▶ [WORK ITEM]:
Go to the line below containing "Viewport: 1280px width, 800px height." and print exactly from there through the line containing "Viewport: 780px width, 509px height.", both included. Print nothing else.

▶ [DATA RECORDS]:
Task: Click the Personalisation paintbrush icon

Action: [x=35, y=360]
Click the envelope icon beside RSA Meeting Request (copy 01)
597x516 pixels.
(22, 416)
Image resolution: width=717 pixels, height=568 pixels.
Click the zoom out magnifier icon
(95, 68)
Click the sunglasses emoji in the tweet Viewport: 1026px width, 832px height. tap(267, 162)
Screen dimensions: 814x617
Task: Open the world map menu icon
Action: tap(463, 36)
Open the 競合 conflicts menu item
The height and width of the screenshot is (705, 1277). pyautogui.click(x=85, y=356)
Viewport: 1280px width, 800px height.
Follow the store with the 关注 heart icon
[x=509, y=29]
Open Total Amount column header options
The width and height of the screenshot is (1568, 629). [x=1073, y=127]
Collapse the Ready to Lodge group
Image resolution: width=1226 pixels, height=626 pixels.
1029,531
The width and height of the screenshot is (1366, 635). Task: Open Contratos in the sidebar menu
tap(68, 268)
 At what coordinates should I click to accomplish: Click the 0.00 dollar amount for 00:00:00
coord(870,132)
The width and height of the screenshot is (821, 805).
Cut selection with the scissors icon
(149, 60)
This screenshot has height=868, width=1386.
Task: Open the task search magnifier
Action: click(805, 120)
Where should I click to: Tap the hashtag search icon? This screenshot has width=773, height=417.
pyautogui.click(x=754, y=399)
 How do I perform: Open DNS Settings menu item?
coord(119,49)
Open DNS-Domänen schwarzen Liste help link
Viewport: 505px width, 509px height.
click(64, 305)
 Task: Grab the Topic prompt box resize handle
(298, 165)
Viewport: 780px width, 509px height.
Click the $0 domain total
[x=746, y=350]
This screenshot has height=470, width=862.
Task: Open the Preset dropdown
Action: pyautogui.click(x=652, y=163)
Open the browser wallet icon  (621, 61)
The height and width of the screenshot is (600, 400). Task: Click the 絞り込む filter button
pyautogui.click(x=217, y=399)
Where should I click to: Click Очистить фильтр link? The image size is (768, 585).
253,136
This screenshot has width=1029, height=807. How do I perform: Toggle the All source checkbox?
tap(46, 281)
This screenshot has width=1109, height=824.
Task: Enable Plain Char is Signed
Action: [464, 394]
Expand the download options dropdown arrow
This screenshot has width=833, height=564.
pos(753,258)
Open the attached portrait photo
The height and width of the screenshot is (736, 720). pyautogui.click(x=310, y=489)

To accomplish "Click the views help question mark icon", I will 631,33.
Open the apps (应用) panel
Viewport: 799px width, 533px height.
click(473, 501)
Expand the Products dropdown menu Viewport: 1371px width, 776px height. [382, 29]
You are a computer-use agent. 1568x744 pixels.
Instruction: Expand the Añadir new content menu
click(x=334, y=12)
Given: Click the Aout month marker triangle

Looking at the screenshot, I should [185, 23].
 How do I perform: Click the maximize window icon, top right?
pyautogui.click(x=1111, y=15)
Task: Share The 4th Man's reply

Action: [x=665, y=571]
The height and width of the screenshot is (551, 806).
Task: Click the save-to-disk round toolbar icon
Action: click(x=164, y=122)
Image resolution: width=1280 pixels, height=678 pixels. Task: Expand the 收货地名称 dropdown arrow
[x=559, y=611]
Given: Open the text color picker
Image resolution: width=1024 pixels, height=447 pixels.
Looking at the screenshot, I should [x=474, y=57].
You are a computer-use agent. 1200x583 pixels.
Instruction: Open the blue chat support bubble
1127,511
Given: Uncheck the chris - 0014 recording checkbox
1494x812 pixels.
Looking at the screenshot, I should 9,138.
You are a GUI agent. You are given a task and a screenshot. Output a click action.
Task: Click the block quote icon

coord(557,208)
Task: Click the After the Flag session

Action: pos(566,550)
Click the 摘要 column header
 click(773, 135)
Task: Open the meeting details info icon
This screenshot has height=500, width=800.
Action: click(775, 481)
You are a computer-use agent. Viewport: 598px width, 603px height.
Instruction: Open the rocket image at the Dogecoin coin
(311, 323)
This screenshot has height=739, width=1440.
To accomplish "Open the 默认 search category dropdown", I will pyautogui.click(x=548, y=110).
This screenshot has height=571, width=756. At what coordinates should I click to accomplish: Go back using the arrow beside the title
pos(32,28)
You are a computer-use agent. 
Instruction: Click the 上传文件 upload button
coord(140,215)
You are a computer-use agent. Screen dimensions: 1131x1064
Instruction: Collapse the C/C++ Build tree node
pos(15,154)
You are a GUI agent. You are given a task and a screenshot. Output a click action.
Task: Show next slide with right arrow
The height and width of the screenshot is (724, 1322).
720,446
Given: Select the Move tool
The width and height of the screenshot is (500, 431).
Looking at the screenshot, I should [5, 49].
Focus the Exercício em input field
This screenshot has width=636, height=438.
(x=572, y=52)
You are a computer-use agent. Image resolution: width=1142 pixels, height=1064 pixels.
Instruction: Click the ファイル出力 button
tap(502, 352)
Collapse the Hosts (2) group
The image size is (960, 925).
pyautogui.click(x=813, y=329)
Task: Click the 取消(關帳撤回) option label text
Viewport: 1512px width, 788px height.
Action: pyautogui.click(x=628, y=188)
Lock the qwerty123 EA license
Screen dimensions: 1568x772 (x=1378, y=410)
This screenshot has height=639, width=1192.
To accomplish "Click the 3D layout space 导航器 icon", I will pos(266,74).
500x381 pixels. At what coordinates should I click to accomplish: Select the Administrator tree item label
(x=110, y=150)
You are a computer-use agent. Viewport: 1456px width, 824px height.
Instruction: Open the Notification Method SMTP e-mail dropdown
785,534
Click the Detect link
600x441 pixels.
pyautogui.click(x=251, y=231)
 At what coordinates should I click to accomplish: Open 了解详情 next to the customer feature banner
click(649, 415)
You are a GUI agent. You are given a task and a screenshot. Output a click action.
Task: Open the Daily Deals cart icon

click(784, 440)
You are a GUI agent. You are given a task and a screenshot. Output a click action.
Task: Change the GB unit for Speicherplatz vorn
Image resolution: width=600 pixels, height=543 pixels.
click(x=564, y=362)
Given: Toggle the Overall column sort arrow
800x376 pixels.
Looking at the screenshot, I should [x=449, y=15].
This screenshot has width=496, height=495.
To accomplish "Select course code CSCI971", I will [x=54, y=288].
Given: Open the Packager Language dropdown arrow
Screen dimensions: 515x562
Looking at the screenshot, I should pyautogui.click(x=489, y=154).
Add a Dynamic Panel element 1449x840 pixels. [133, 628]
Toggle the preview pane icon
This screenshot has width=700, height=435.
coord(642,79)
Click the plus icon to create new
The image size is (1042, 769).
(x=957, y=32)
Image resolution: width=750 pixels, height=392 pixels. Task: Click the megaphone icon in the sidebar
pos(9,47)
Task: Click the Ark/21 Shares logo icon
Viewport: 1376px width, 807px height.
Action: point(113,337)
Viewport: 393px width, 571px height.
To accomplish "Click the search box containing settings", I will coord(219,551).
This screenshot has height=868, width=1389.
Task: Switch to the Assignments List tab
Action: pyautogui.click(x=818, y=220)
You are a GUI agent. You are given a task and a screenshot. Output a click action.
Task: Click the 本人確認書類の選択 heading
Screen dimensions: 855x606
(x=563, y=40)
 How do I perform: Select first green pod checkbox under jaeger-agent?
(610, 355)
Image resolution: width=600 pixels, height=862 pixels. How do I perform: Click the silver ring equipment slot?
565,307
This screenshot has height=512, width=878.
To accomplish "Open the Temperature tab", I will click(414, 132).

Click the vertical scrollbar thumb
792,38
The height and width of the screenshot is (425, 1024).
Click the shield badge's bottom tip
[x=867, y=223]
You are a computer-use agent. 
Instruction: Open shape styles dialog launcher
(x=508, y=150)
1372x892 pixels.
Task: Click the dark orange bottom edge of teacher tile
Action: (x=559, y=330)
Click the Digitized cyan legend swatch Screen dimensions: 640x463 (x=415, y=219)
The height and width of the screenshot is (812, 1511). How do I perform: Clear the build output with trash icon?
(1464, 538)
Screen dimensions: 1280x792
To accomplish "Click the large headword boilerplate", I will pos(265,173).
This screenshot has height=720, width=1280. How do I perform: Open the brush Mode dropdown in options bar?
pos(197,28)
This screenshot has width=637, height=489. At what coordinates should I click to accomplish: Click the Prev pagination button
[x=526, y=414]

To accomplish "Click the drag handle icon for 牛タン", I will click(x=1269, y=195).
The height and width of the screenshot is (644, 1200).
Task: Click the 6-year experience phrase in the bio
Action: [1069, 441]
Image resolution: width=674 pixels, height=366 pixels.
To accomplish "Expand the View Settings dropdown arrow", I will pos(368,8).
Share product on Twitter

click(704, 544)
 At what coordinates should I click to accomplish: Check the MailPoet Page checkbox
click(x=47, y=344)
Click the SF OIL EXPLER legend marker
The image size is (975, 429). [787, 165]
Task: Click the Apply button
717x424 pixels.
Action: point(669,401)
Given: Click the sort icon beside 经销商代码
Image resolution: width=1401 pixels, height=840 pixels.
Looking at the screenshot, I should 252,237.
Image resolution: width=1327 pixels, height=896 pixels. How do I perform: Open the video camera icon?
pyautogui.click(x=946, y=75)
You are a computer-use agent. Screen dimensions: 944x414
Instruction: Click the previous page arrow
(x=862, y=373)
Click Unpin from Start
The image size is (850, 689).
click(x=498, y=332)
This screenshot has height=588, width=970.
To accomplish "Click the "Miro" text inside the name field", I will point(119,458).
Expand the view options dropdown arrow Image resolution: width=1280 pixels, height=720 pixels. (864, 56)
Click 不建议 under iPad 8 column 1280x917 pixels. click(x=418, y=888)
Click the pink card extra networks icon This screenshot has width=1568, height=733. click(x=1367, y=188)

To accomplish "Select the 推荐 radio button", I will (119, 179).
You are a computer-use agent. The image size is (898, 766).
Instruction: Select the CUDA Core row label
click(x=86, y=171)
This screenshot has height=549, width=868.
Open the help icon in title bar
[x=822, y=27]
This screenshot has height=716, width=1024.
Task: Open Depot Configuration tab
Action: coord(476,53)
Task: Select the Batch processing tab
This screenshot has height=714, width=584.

▶ [ANSWER SECTION]:
Viewport: 1280px width, 800px height.
Follow the store with the 关注 heart icon
[x=509, y=29]
Open Total Amount column header options
The width and height of the screenshot is (1568, 629). [x=1073, y=127]
Collapse the Ready to Lodge group
Image resolution: width=1226 pixels, height=626 pixels.
1029,531
The width and height of the screenshot is (1366, 635). Task: Open Contratos in the sidebar menu
tap(68, 268)
 At what coordinates should I click to accomplish: Click the 0.00 dollar amount for 00:00:00
coord(870,132)
The width and height of the screenshot is (821, 805).
Cut selection with the scissors icon
(149, 60)
This screenshot has height=868, width=1386.
Task: Open the task search magnifier
Action: click(805, 120)
Where should I click to: Tap the hashtag search icon? This screenshot has width=773, height=417.
pyautogui.click(x=754, y=399)
 How do I perform: Open DNS Settings menu item?
coord(119,49)
Open DNS-Domänen schwarzen Liste help link
Viewport: 505px width, 509px height.
click(64, 305)
 Task: Grab the Topic prompt box resize handle
(298, 165)
Viewport: 780px width, 509px height.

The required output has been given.